I'm sure it doesn't surprise many of you who know that I am an English teacher when I say that I am a grammar nazi. I have been known to give detentions to students for saying "ain't" or who use double negatives in my presence. I tell my students that their speech is the first indication they give people of who they are and that they should want that first impression to be one of intelligence and not hillbilly-esque rubery. I am exacting on myself as well, frequently beating myself up when I realize that my pronoun and antecedent aren't in agreement minutes after saying them. (Like many, I struggle with indefinite pronoun antecedents and often make the mistake of making "everyone" plural.) Lately, I've been struggling to come to terms with the fact that my mother is CHOOSING to marry a man who says things like, "I like them french fries they got at Buffalo Wild Wings." (Okay, not an actual quote, but he DOES use "them" as an adjective. It's like nails on a chalkboard every time!) I just find it highly ironic that the woman who lectured me numerous times about the inappropriateness of saying "ain't" (I can still remember the lecture I received in the middle of Montgomery Ward's!) can overlook something so heinous as someone's speech.

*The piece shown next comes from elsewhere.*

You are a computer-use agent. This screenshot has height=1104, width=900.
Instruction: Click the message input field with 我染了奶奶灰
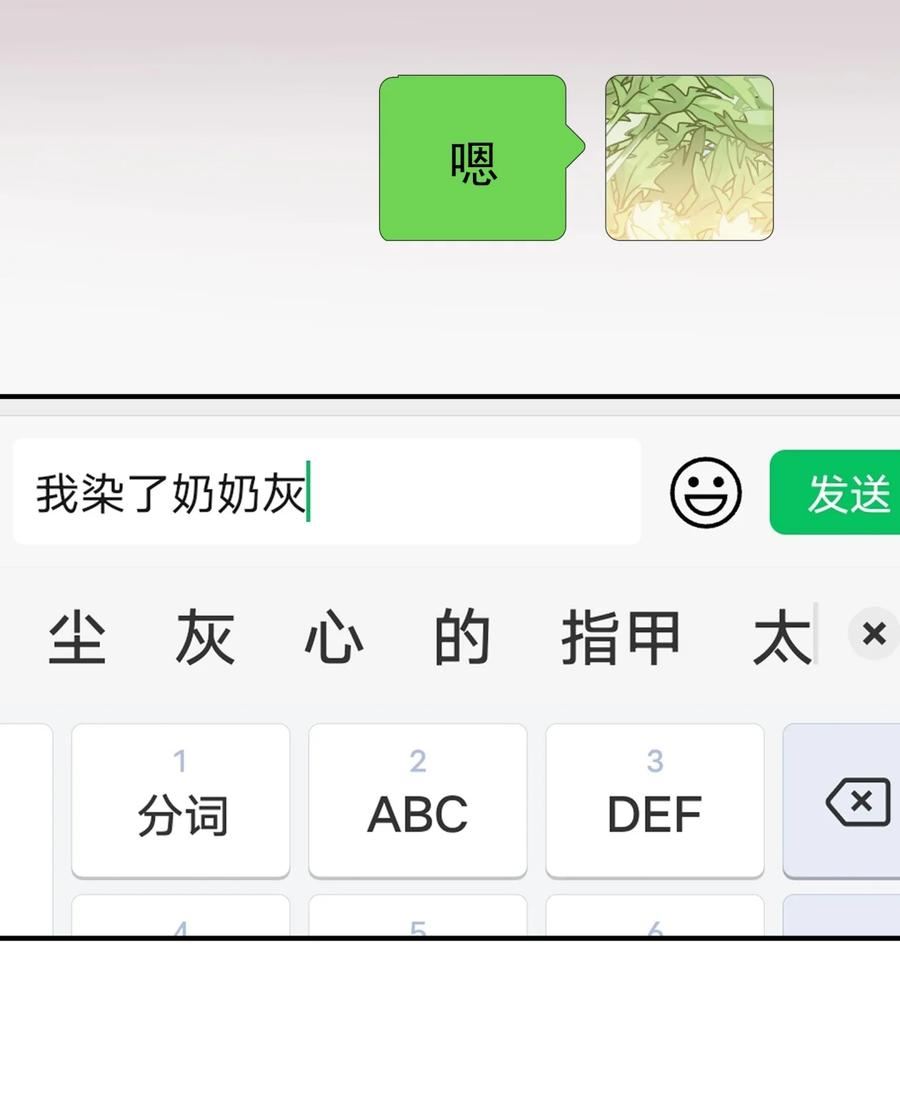coord(327,491)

Good lord -- I am a snob!!
But we all knew that.
Since I suspect my attempts to correct my future stepfather's grammar would either seem rude or become a joke to him, my poor speech team bears the brunt of my quest for good grammar. I hold much higher expectations for them than anyone else. I mean, they are a SPEECH team. They should be a model of excellent SPEECH!
My biggest pet peeve which has become a team mission is when people use "good" as an adverb. For example, let's say Rachel my Super AD comes out of her poetry round at a meet and I say, "Hey, Rachel, how did Poetry go?" Her response SHOULD be, "It went well." Also acceptable would be, "I did well." An unacceptable response would be, "I did good." Thanks to my hero Tina Fey and the folks at 30 Rock, I come back at the "I did good" with the response, "No, Rachel, Superman does good. YOU do WELL!"
Luckily, I have a speech team that is good natured and good humored. The first time I said that to them, they all laughed. It has now become a team mantra. The kids have taken it so far that they have created the "good jar" -- a tub into which people put money when they use "good" as an adverb. It's a struggle and the amount in the jar inches up slowly but surely. When they got off the bus Saturday afternoon, Rachel came up to me with the report that Katrina owed the jar 25 cents on Monday and Claire owed 75. Rachel does a weekly counting and reporting of what's in the jar so far -- a couple dollars at last count -- and I believe she and Katrina even wrote a little rhyme about the jar -- something that involved the rhyming of well and going to hell. To me, what's most important is that the kids are making a concerted effort to improve their speech and working together to make that happen one baby step at a time.